After several days of interviews and presentations, by October 10, I was thoroughly horrified by the potential impact of melting polar ice caps and rising sea levels, and had sought refuge in my hotel room. It was then that a sympathetic contact in the Norwegian Foreign Ministry mentioned that my press pass could get me into the Peace Prize announcement at the Norwegian Nobel Institute, a few minutes’ walk away.
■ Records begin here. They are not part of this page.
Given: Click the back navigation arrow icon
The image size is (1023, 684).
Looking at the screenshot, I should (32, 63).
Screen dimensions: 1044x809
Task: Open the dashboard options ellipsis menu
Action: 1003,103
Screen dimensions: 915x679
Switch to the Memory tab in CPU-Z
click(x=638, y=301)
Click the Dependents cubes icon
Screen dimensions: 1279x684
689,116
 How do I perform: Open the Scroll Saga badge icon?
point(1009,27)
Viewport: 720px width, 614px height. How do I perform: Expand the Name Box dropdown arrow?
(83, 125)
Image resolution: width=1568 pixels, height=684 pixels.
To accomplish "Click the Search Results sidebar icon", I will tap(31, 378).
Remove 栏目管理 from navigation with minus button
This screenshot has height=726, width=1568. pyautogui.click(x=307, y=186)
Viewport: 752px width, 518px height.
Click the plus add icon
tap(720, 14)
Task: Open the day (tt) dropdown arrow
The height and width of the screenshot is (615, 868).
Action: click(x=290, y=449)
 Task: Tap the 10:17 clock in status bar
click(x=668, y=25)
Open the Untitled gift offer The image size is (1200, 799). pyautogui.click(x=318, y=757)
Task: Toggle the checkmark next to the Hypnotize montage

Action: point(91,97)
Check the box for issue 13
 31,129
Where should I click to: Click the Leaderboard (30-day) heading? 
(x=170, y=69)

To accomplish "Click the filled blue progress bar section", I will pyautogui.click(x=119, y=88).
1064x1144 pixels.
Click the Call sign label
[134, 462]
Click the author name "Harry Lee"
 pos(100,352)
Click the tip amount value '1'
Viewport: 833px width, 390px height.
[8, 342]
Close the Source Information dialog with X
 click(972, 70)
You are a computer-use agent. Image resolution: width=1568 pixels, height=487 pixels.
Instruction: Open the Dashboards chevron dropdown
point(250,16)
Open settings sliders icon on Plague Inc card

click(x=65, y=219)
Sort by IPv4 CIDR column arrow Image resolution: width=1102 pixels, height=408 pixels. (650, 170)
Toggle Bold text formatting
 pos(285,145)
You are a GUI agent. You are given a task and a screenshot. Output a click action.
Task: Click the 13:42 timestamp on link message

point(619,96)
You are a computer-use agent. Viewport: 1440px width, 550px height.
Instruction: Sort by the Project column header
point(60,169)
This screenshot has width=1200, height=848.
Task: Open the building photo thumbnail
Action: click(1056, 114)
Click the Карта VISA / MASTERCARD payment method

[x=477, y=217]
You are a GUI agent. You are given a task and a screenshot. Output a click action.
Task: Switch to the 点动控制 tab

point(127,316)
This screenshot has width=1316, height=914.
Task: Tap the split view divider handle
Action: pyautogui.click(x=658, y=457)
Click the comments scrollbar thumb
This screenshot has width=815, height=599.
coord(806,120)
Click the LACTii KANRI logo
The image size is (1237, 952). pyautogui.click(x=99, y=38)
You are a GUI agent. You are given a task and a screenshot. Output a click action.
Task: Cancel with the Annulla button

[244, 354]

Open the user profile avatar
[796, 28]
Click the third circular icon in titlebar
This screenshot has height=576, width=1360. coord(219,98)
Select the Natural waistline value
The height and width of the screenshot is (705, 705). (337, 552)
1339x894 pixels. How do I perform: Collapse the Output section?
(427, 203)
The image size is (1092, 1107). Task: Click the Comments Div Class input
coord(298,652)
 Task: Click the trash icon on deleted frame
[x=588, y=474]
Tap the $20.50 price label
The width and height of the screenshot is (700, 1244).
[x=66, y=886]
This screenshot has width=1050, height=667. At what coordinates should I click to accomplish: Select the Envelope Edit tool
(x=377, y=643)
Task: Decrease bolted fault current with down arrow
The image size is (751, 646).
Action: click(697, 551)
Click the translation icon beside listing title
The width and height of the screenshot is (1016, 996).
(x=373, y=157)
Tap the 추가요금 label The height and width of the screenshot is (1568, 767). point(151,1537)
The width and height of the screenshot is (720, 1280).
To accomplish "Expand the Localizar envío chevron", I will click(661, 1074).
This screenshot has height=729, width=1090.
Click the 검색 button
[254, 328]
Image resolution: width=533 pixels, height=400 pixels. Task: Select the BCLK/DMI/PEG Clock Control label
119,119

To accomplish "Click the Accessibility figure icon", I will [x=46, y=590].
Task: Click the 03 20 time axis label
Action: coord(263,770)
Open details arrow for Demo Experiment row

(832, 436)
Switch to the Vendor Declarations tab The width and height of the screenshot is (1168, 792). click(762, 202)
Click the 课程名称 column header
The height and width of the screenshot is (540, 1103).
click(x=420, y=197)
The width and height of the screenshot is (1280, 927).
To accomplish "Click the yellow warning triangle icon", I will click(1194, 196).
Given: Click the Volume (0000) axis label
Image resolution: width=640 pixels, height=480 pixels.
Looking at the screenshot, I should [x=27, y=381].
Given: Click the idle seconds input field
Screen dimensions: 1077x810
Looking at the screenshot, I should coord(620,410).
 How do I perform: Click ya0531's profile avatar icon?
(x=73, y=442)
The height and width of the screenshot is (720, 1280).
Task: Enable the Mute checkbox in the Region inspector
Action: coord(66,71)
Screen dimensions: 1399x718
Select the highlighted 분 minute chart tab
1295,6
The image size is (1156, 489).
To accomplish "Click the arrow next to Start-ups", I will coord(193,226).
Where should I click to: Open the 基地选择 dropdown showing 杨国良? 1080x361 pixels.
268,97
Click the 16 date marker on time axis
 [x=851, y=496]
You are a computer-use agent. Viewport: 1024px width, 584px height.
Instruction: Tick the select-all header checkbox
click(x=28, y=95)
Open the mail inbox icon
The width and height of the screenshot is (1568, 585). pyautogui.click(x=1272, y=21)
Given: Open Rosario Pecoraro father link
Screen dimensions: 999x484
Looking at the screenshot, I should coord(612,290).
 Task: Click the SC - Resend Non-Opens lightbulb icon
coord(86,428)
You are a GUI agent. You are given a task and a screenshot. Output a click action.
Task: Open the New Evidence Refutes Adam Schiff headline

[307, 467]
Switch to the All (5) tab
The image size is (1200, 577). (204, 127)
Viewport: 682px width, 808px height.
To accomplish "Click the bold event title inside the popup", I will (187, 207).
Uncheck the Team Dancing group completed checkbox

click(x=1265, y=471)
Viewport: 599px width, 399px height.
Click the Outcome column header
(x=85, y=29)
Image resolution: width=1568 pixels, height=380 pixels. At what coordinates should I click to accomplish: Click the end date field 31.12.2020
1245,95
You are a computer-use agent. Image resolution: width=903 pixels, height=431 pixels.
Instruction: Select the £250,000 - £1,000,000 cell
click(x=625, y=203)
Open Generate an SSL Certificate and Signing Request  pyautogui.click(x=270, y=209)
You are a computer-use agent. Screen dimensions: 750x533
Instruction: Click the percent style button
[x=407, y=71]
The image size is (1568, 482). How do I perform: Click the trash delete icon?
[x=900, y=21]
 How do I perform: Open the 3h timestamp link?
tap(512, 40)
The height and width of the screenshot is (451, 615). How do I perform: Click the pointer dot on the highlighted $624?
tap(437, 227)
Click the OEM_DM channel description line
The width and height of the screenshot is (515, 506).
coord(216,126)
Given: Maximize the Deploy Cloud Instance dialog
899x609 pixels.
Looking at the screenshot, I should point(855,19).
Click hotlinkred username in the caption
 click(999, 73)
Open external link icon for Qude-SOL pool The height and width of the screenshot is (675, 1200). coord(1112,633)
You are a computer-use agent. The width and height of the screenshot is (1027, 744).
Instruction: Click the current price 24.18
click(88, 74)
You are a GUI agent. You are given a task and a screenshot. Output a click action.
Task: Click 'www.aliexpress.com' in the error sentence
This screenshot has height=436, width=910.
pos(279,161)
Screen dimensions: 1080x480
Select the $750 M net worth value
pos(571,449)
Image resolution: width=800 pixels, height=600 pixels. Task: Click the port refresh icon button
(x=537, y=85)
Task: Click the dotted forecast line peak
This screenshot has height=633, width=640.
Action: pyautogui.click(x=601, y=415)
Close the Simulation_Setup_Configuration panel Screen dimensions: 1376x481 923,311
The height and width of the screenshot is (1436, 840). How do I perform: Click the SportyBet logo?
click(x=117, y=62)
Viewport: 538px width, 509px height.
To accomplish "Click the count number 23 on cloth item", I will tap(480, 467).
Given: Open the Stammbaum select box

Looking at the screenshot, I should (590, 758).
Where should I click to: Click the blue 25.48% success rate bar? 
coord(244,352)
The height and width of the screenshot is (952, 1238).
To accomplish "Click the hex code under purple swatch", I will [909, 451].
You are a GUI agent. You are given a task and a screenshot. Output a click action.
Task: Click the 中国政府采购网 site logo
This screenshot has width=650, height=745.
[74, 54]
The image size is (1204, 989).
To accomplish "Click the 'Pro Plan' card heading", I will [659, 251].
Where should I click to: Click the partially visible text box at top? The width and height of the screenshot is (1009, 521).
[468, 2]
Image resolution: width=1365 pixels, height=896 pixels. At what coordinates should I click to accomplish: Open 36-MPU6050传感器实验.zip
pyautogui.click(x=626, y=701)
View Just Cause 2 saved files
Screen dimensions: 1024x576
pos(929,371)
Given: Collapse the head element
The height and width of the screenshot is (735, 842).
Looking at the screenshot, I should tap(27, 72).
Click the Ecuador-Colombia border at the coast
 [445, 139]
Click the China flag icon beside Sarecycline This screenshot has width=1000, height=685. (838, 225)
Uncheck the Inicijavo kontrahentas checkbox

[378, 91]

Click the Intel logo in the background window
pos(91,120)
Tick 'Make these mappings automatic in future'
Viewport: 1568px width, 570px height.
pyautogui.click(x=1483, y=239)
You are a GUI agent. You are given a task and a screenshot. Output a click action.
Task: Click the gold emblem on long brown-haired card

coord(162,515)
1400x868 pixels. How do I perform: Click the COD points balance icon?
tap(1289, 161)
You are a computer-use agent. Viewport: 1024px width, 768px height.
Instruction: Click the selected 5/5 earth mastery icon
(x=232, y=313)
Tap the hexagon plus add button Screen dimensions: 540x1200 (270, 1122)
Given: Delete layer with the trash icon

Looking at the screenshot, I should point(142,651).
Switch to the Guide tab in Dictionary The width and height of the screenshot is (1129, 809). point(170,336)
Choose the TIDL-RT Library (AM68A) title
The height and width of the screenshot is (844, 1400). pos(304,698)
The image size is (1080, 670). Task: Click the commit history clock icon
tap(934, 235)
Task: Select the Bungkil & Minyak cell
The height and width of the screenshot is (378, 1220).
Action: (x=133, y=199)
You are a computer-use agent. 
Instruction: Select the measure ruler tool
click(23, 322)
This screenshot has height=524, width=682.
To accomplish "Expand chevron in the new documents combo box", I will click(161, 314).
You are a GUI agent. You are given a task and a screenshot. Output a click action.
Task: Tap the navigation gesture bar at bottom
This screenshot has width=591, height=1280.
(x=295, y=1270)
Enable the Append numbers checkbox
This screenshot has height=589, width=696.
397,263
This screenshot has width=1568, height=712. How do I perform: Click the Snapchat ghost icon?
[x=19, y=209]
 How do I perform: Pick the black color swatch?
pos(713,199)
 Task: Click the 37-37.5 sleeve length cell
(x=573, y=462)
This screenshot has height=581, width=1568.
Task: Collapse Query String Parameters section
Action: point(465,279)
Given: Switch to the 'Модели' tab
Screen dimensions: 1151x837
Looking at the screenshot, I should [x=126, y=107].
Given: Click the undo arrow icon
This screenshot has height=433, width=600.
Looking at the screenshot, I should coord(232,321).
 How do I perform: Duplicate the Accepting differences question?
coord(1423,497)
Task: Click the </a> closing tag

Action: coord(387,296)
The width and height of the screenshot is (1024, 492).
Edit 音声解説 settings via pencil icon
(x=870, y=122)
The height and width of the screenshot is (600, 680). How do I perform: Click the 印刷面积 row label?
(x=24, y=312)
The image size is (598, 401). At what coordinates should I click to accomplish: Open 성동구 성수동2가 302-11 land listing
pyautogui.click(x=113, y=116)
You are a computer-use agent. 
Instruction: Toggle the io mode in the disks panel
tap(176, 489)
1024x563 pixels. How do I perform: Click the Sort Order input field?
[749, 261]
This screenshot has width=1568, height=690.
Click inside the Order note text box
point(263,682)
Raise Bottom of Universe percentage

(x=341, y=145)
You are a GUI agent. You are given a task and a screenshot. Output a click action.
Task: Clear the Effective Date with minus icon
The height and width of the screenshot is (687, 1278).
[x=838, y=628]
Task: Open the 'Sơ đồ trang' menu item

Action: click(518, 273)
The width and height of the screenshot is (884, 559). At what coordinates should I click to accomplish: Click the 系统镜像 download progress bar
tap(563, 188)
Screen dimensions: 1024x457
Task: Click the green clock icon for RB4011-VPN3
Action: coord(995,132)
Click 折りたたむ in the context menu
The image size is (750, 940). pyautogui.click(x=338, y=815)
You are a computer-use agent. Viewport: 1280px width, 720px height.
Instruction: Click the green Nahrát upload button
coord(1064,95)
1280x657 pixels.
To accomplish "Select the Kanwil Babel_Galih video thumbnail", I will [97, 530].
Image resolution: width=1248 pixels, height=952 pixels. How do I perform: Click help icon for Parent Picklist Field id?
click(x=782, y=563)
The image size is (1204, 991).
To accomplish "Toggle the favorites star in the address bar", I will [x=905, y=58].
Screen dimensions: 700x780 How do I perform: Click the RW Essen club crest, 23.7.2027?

Given the chance to break the tension over impending climatic doom with some award-winning drama, I walked into the press meet and hung around at the back of the room. There was considerable buzz among the media since Ms. Yousafzai was in the running; so when the Nobel Committee chair and former Norwegian PM Thorbjørn Jagland spoke her name, two Japanese television journalists standing near me started screaming ‘Malala, Malala’ at their cameras and had to be shushed by the rest of the journalists. By then, I had completely missed the second winner’s name.

Fortune favours even the not-so-bold since, seconds later, the circular with the press statement reached the back of the room, and my brain caught on that Kailash Satyarthi was also a winner.

Framing a question

My body took a few more seconds. Then I rushed to the front row on the authority of my shared brown skin with the winners. That worked, since Mr. Jagland quickly acknowledged my raised hand. It was also unfortunate as I was yet to frame a question with enough gravitas on an Indian and a Pakistani sharing the Peace Nobel.

After a short staring contest with the former Premier, I managed to blurt out a tolerable question which got a passable answer. I plopped down immediately after that to file a copy for The Hindu ’s website , becoming the first Indian to report on that historic event.